• _Text section_
= Beginning of Section =

A note leads them to David James, a former member of the lunar colony who explains its history. The lunar colony and Church of Lunology are separate; the colonists are from the future, and Lunology cultists are normal people. Using the lunar rock, J. Ari Hilliard invents immortality and time travel, and, on December 21, 2012, he sends the first mission back to 350 BC, where they begin changing the timeline. This created unintended changes, resulting in a desire to repeatedly tinker with the timeline. Dissidents opposed this, fearing it could result in more unintended changes and weakened dimensional barriers between the changed timelines. The scientists' rationalizations became Lunology.

Hilliard, himself disillusioned, left the lunar colony and tried to reveal the truth, to no avail. Convinced that immortality was too great a power for any one person, he tried to murder himself before he could become immortal. The lunar colony, wise to his plans, prevented his first attempt in 1947, when he was born. His next attempt resulted in the Roswell UFO incident, as he fled the lunar colony back to Earth with the crystal. The crystal exists only in one place across all timelines, so the lunar colony must recover it before they can time travel any further. When Lunologists track down James, the filmmakers flee. Dr. Raymond and Larson both disappear. When the filmmakers return to the spot where they found the harness, it seems to have changed.

= End of Section =

• _Task directions_
Rewrite the passage about the lunar colony from "A note leads" to "rationalizations became Lunology.", substituting "moon colony" for every instance of "lunar colony".

• _Provided information_
= Beginning of Section =

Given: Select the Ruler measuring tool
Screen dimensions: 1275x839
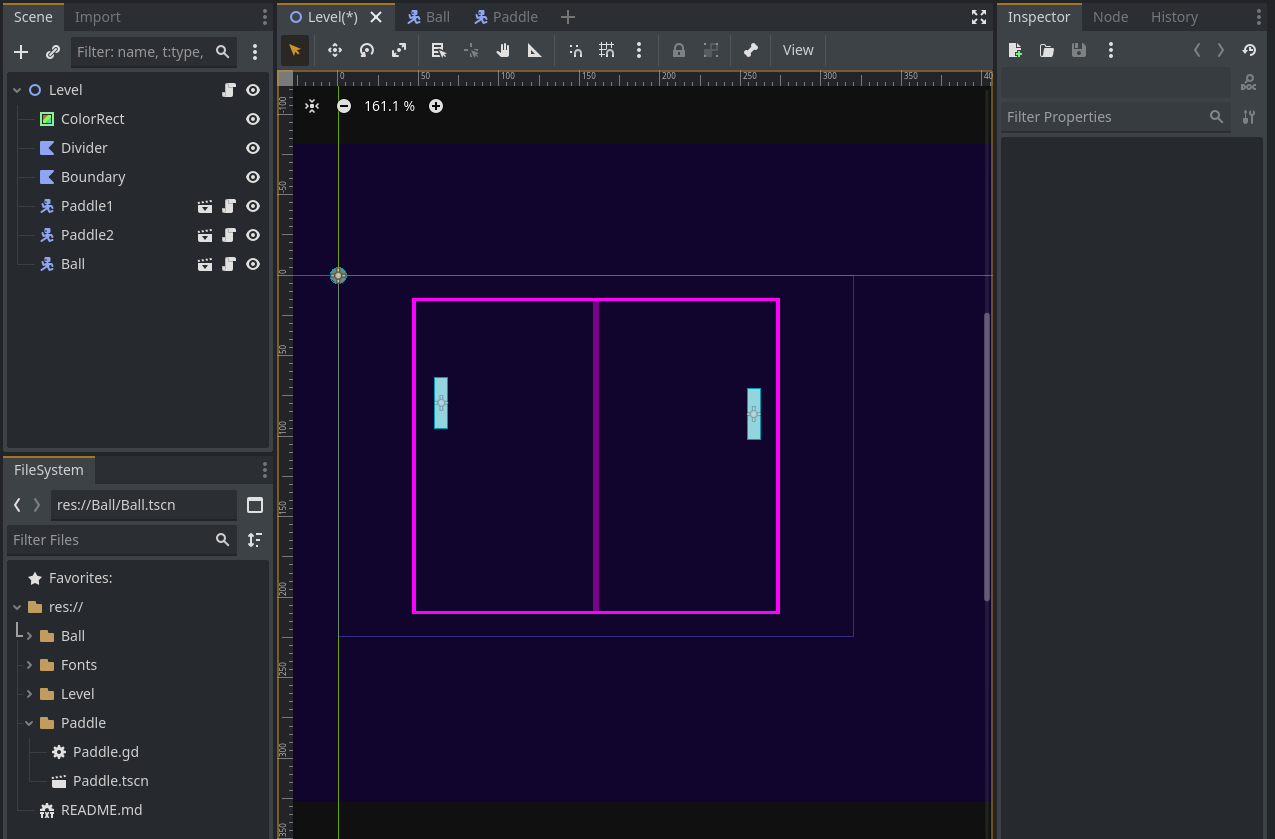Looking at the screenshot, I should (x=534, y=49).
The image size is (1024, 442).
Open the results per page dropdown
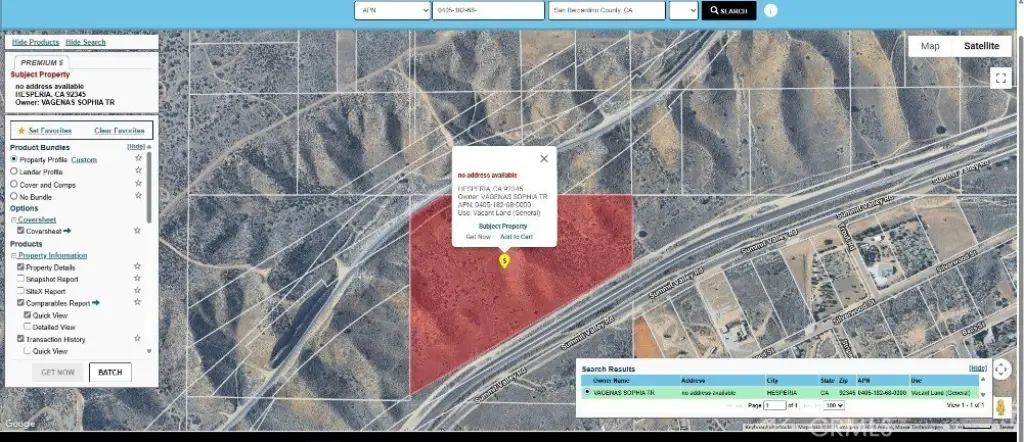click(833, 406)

= End of Section =
= Beginning of Section =

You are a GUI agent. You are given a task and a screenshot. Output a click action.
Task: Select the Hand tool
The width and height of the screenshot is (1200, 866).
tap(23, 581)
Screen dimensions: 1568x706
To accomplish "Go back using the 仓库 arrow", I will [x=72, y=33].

= End of Section =
= Beginning of Section =

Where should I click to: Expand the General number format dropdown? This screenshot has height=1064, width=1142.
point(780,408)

= End of Section =

• _Task response_
A note leads them to David James, a former member of the moon colony who explains its history. The moon colony and Church of Lunology are separate; the colonists are from the future, and Lunology cultists are normal people. Using the lunar rock, J. Ari Hilliard invents immortality and time travel, and, on December 21, 2012, he sends the first mission back to 350 BC, where they begin changing the timeline. This created unintended changes, resulting in a desire to repeatedly tinker with the timeline. Dissidents opposed this, fearing it could result in more unintended changes and weakened dimensional barriers between the changed timelines. The scientists' rationalizations became Lunology.